Découverte des scorpions à Mézin (47)

Mézin est surtout connue pour son musée du Liège et du Bouchon, qui retrace l’histoire unique de l’exploitation du chêne-liège et de l’industrie bouchonnière dans la région. Dès le XVIIIe siècle, l’Albret, grâce à ses forêts de chênes-lièges (ou « suberaies »), devient un pôle majeur de la production de liège. Les forêts locales, qui couvraient jusqu’à 5 600 hectares en Lot-et-Garonne, ont progressivement cédé la place à des plantations de pins maritimes après 1854, à la suite d’un arrêté de Napoléon III. Dès lors, une grande partie du liège transformé à Mézin a été importée d’Afrique du Nord et du Portugal.

Du fait de son histoire, la commune de Mézin abrite une population de Scorpion noir à pattes jaunes introduite involontairement par l’importation de plaques de liège de Méditerranée. Si ces arachnides sont surtout associés aux régions méditerranéennes, leur adaptation aux climats océaniques leur permet de coloniser des zones comme le Lot-et-Garonne.

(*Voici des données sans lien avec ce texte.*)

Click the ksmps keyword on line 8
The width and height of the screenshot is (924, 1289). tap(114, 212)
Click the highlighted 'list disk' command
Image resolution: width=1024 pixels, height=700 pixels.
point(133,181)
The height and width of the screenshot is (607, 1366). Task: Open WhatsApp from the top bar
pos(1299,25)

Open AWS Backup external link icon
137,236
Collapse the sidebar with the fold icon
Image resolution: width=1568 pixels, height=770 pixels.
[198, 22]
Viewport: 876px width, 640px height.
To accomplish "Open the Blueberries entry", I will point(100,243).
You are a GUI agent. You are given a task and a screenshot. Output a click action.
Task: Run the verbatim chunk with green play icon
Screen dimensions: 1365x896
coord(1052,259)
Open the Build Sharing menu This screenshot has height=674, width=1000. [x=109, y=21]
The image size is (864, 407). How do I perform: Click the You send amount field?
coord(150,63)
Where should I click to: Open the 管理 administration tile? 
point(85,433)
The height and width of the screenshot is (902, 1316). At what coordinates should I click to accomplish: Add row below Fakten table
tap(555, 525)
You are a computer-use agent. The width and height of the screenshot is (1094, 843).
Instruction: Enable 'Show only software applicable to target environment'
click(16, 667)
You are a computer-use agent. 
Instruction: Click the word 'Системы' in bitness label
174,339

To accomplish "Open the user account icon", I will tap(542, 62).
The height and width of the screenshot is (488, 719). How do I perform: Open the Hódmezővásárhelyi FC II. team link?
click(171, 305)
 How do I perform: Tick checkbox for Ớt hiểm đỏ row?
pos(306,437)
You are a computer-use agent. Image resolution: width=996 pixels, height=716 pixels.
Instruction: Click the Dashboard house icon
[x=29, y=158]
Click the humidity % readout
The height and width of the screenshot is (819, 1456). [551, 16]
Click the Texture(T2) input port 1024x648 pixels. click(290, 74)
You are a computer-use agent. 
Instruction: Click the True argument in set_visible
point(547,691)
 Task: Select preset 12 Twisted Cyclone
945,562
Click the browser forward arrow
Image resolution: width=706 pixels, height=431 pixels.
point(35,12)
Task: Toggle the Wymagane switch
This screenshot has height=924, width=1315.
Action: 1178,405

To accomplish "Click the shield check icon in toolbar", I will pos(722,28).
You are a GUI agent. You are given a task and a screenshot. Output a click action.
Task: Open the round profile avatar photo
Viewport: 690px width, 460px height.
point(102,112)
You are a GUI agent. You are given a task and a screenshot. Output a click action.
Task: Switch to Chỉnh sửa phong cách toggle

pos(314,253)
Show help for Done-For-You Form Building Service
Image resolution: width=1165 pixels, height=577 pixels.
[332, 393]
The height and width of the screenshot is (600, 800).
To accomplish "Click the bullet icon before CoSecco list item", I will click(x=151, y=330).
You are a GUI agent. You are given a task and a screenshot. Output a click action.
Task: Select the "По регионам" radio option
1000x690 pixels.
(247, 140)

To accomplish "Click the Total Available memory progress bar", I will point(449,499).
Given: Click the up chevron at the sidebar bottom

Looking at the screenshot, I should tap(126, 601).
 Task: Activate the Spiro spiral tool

Le 23 mai, le Conservatoire d’espaces naturels en partenariat avec le Musée du Liège a organisé une sortie crépusculaire pour observer ces étonnants invertébrés à l’aide de lampes UV. Plus de 45 personnes ont déambulé dans les rues du village dans le cadre de la fête de la Nature et de la manifestation nationale de la nuit européenne des musées. Pas moins de 100 individus de scorpions ont pu être observés ainsi que différents animaux nocturnes (chauves-souris, crapaud épineux et sphinx de l’épilobe).